Shoreline Certification Rules A state board's improper definition of shoreline is contributing to the loss of beaches throughout Hawai'i.
Wolverines: Legal Protection Needed

The wolverine is generally intolerant of human disturbance in its habitat. Its presence in a area signifies untrammeled, uncompromised wilderness. This lawsuit asked a federal court to overturn the U.S. Fish and Wildlife Service's refusal to consider new legal protections for the wolverine.

In October 2006, a federal judged ruled that the FWS wrongly rejected scientific information regarding the wolverine that "shows a dramatic loss in range, the tangible decrease in population with the commensurate threat of genetic isolation of subpopulations, and the threat posed by human encroachment on wolverines."

FCC Towers

Tens of thousands of communication towers dot landscapes across the country. In Texas alone, there are over 10,000 of these towers; the FCC receives approximately 20-25 new applications for tower construction each month. These towers pose a significant threat to endangered bird species, especially migratory birds. This filing sought to compel the FCC to revise its rulemaking and consider the impacts within an environmental impact study that a new tower may pose.

In February 2008, a federal appeals court ruled that the FCC did not follow the law to carefully consider the possible adverse effects to migratory birds when it issues permits for towers.

Otero Mesa

Otero Mesa is a desert grassland in New Mexico that provides habitat for several federally protected species. Conservationists and the State of New Mexico want to protect the most sensitive areas, while the Bush administration wanted to throw it all open to oil and gas development.

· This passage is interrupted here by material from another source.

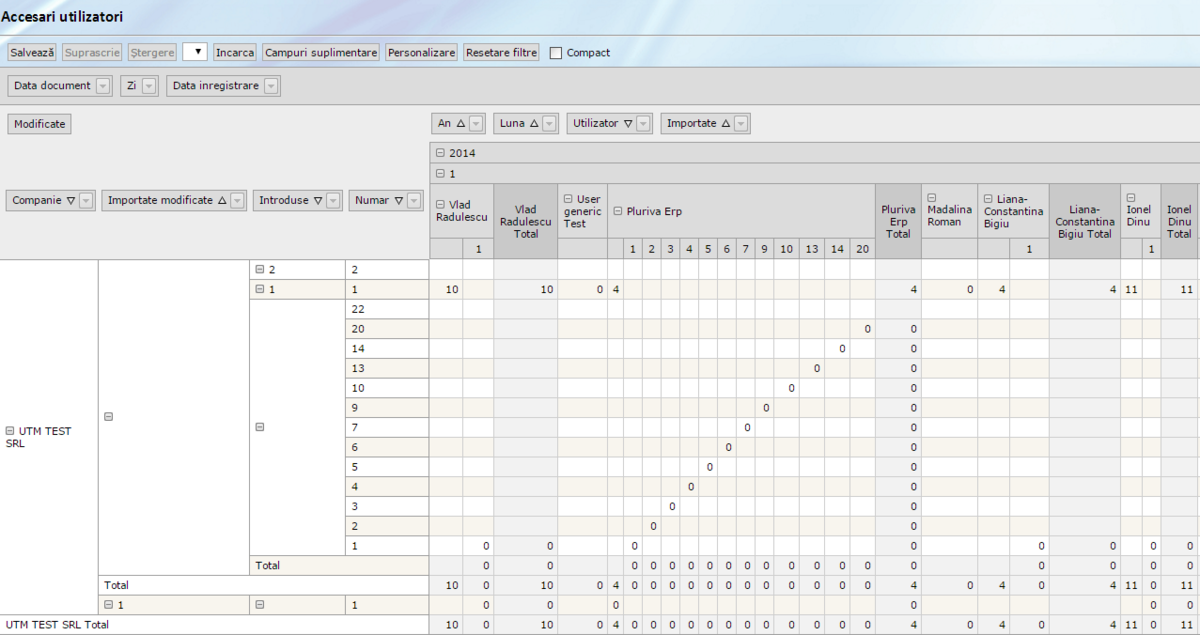Click the Salvează button
The height and width of the screenshot is (635, 1200).
32,52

On April 28, 2009, the 10th Circuit Court of Appeals issued a decision invalidating the Bush administration drilling plan for Otero Mesa.

Appeals Reform Act The Bush administration has put forward new regulations that would eliminate the right of ordinary citizens to participate in the management of their nation's forests. Earthjustice has challenged the regulations in court.
Pesticide Impacts on Salmon & Steelhead Back to court to force EPA to abide by court order.
Coastal Cutthroat Listing Cutthroat trout that live in coastal rivers in the Pacific Northwest and California have declined sharply owing primarily to habitat destruction, but the Fish and Wildlife Service refuses to protect them. A lawsuit aims to rectify that dire situation.
Columbia River Hydropower Reform A combination of dams, diversions, pollution, and other factors has reduced the populations of wild salmon in the watershed of the Columbia to a tiny fraction of their historic size. Earthjustice is involved in several lawsuits aimed at restoring the salmon and making the river more hospitable to them.
NFMA Rule Challenge

A 1976 law requires the Forest Service to protect wildlife on the national forests and allow citizens to participate in management decisions. The Bush administration has moved to reduce protections and all but cut citizens out of the process. Earthustice filed suit to challenge the new rules. In March 2007, a federal judge invalidated the administration's new regulations.